● **WORK TO COMPLETE**
Reproduce the listing verbatim.
- - - - - - -
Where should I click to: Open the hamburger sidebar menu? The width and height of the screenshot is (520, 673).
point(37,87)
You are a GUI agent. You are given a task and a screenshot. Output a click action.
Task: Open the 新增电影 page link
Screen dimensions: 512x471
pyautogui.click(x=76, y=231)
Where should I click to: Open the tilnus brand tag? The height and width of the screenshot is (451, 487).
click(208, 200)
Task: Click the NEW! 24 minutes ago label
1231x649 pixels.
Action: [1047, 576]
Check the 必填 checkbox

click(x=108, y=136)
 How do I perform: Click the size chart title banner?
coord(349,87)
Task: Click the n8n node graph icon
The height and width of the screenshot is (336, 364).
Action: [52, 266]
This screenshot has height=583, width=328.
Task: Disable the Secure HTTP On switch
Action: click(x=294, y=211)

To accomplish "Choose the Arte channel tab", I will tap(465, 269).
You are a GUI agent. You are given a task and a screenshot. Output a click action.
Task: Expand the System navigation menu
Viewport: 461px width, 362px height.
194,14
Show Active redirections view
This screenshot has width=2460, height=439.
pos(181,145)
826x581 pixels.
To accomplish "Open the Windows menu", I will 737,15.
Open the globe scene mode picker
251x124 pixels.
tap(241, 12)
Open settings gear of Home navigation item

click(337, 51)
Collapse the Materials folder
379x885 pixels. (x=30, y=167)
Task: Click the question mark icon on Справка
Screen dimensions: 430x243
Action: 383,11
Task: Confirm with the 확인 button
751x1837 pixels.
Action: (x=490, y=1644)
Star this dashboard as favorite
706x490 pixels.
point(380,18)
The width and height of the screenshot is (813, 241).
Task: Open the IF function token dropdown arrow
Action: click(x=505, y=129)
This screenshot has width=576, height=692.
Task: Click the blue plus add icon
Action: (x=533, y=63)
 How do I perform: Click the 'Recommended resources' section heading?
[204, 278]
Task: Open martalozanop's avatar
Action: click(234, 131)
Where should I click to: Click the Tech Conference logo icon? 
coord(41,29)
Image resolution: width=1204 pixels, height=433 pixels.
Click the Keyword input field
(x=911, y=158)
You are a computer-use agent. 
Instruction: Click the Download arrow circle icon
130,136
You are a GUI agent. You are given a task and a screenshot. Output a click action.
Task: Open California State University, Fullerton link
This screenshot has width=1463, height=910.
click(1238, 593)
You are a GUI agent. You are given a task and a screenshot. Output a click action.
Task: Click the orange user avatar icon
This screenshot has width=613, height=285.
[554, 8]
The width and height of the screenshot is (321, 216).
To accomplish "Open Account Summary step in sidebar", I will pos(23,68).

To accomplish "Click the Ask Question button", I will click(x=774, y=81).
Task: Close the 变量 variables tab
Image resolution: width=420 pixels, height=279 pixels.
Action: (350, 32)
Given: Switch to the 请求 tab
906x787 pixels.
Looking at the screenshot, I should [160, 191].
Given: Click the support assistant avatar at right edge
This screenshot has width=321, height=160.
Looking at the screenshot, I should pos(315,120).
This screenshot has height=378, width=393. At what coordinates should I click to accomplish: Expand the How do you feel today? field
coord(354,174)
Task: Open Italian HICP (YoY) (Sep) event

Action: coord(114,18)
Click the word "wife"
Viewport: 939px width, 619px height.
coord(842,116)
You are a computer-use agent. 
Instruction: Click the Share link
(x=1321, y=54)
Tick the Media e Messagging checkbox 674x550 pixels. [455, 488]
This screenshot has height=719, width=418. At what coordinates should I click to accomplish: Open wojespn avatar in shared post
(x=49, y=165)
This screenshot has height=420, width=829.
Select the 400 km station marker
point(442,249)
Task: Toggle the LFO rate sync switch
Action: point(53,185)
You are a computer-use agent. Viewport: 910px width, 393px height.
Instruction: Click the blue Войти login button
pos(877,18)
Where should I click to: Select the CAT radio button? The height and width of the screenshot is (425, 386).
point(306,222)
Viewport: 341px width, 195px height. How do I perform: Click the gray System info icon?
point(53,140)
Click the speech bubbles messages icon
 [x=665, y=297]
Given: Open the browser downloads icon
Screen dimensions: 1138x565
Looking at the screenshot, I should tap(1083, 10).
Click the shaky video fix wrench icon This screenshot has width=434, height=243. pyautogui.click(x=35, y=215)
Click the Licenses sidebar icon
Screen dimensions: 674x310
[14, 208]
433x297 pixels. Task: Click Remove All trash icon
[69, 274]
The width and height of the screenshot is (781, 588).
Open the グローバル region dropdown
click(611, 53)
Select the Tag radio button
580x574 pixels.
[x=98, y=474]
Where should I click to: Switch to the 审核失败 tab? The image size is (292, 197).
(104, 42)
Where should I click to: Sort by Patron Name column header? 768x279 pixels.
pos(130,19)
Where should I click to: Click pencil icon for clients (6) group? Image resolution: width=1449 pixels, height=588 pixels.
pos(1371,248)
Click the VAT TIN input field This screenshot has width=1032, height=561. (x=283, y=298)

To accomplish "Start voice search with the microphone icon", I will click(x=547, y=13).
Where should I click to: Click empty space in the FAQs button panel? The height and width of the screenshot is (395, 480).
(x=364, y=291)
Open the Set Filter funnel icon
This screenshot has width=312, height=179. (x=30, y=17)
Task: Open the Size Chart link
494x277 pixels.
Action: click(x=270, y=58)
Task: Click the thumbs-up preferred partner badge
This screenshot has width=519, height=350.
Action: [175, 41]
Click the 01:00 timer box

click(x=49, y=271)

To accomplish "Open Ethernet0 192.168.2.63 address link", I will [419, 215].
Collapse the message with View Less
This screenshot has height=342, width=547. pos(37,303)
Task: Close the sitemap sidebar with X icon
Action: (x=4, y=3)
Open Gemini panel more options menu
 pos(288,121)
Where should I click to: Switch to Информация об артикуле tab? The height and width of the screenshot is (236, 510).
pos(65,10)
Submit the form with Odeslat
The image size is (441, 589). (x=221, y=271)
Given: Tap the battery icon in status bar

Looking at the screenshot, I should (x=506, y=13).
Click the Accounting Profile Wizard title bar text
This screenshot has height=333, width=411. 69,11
- - - - - - -
● **RESULT BELOW**
Where should I click to: Open the hamburger sidebar menu? The width and height of the screenshot is (520, 673).
point(37,87)
You are a GUI agent. You are given a task and a screenshot. Output a click action.
Task: Open the 新增电影 page link
Screen dimensions: 512x471
pyautogui.click(x=76, y=231)
Where should I click to: Open the tilnus brand tag? The height and width of the screenshot is (451, 487).
click(208, 200)
Task: Click the NEW! 24 minutes ago label
1231x649 pixels.
Action: [1047, 576]
Check the 必填 checkbox

click(x=108, y=136)
 How do I perform: Click the size chart title banner?
coord(349,87)
Task: Click the n8n node graph icon
The height and width of the screenshot is (336, 364).
Action: [52, 266]
This screenshot has height=583, width=328.
Task: Disable the Secure HTTP On switch
Action: click(x=294, y=211)

To accomplish "Choose the Arte channel tab", I will tap(465, 269).
You are a GUI agent. You are given a task and a screenshot. Output a click action.
Task: Expand the System navigation menu
Viewport: 461px width, 362px height.
194,14
Show Active redirections view
This screenshot has width=2460, height=439.
pos(181,145)
826x581 pixels.
To accomplish "Open the Windows menu", I will 737,15.
Open the globe scene mode picker
251x124 pixels.
tap(241, 12)
Open settings gear of Home navigation item

click(337, 51)
Collapse the Materials folder
379x885 pixels. (x=30, y=167)
Task: Click the question mark icon on Справка
Screen dimensions: 430x243
Action: 383,11
Task: Confirm with the 확인 button
751x1837 pixels.
Action: (x=490, y=1644)
Star this dashboard as favorite
706x490 pixels.
point(380,18)
The width and height of the screenshot is (813, 241).
Task: Open the IF function token dropdown arrow
Action: click(x=505, y=129)
This screenshot has width=576, height=692.
Task: Click the blue plus add icon
Action: (x=533, y=63)
 How do I perform: Click the 'Recommended resources' section heading?
[204, 278]
Task: Open martalozanop's avatar
Action: click(234, 131)
Where should I click to: Click the Tech Conference logo icon? 
coord(41,29)
Image resolution: width=1204 pixels, height=433 pixels.
Click the Keyword input field
(x=911, y=158)
You are a computer-use agent. 
Instruction: Click the Download arrow circle icon
130,136
You are a GUI agent. You are given a task and a screenshot. Output a click action.
Task: Open California State University, Fullerton link
This screenshot has width=1463, height=910.
click(1238, 593)
You are a GUI agent. You are given a task and a screenshot. Output a click action.
Task: Click the orange user avatar icon
This screenshot has width=613, height=285.
[554, 8]
The width and height of the screenshot is (321, 216).
To accomplish "Open Account Summary step in sidebar", I will pos(23,68).

To accomplish "Click the Ask Question button", I will click(x=774, y=81).
Task: Close the 变量 variables tab
Image resolution: width=420 pixels, height=279 pixels.
Action: (350, 32)
Given: Switch to the 请求 tab
906x787 pixels.
Looking at the screenshot, I should [160, 191].
Given: Click the support assistant avatar at right edge
This screenshot has width=321, height=160.
Looking at the screenshot, I should pos(315,120).
This screenshot has height=378, width=393. At what coordinates should I click to accomplish: Expand the How do you feel today? field
coord(354,174)
Task: Open Italian HICP (YoY) (Sep) event

Action: coord(114,18)
Click the word "wife"
Viewport: 939px width, 619px height.
coord(842,116)
You are a computer-use agent. 
Instruction: Click the Share link
(x=1321, y=54)
Tick the Media e Messagging checkbox 674x550 pixels. [455, 488]
This screenshot has height=719, width=418. At what coordinates should I click to accomplish: Open wojespn avatar in shared post
(x=49, y=165)
This screenshot has height=420, width=829.
Select the 400 km station marker
point(442,249)
Task: Toggle the LFO rate sync switch
Action: point(53,185)
You are a computer-use agent. Viewport: 910px width, 393px height.
Instruction: Click the blue Войти login button
pos(877,18)
Where should I click to: Select the CAT radio button? The height and width of the screenshot is (425, 386).
point(306,222)
Viewport: 341px width, 195px height. How do I perform: Click the gray System info icon?
point(53,140)
Click the speech bubbles messages icon
 [x=665, y=297]
Given: Open the browser downloads icon
Screen dimensions: 1138x565
Looking at the screenshot, I should tap(1083, 10).
Click the shaky video fix wrench icon This screenshot has width=434, height=243. pyautogui.click(x=35, y=215)
Click the Licenses sidebar icon
Screen dimensions: 674x310
[14, 208]
433x297 pixels. Task: Click Remove All trash icon
[69, 274]
The width and height of the screenshot is (781, 588).
Open the グローバル region dropdown
click(611, 53)
Select the Tag radio button
580x574 pixels.
[x=98, y=474]
Where should I click to: Switch to the 审核失败 tab? The image size is (292, 197).
(104, 42)
Where should I click to: Sort by Patron Name column header? 768x279 pixels.
pos(130,19)
Where should I click to: Click pencil icon for clients (6) group? Image resolution: width=1449 pixels, height=588 pixels.
pos(1371,248)
Click the VAT TIN input field This screenshot has width=1032, height=561. (x=283, y=298)

To accomplish "Start voice search with the microphone icon", I will click(x=547, y=13).
Where should I click to: Click empty space in the FAQs button panel? The height and width of the screenshot is (395, 480).
(x=364, y=291)
Open the Set Filter funnel icon
This screenshot has width=312, height=179. (x=30, y=17)
Task: Open the Size Chart link
494x277 pixels.
Action: click(x=270, y=58)
Task: Click the thumbs-up preferred partner badge
This screenshot has width=519, height=350.
Action: [175, 41]
Click the 01:00 timer box

click(x=49, y=271)

To accomplish "Open Ethernet0 192.168.2.63 address link", I will [419, 215].
Collapse the message with View Less
This screenshot has height=342, width=547. pos(37,303)
Task: Close the sitemap sidebar with X icon
Action: (x=4, y=3)
Open Gemini panel more options menu
 pos(288,121)
Where should I click to: Switch to Информация об артикуле tab? The height and width of the screenshot is (236, 510).
pos(65,10)
Submit the form with Odeslat
The image size is (441, 589). (x=221, y=271)
Given: Tap the battery icon in status bar

Looking at the screenshot, I should (x=506, y=13).
Click the Accounting Profile Wizard title bar text
This screenshot has height=333, width=411. 69,11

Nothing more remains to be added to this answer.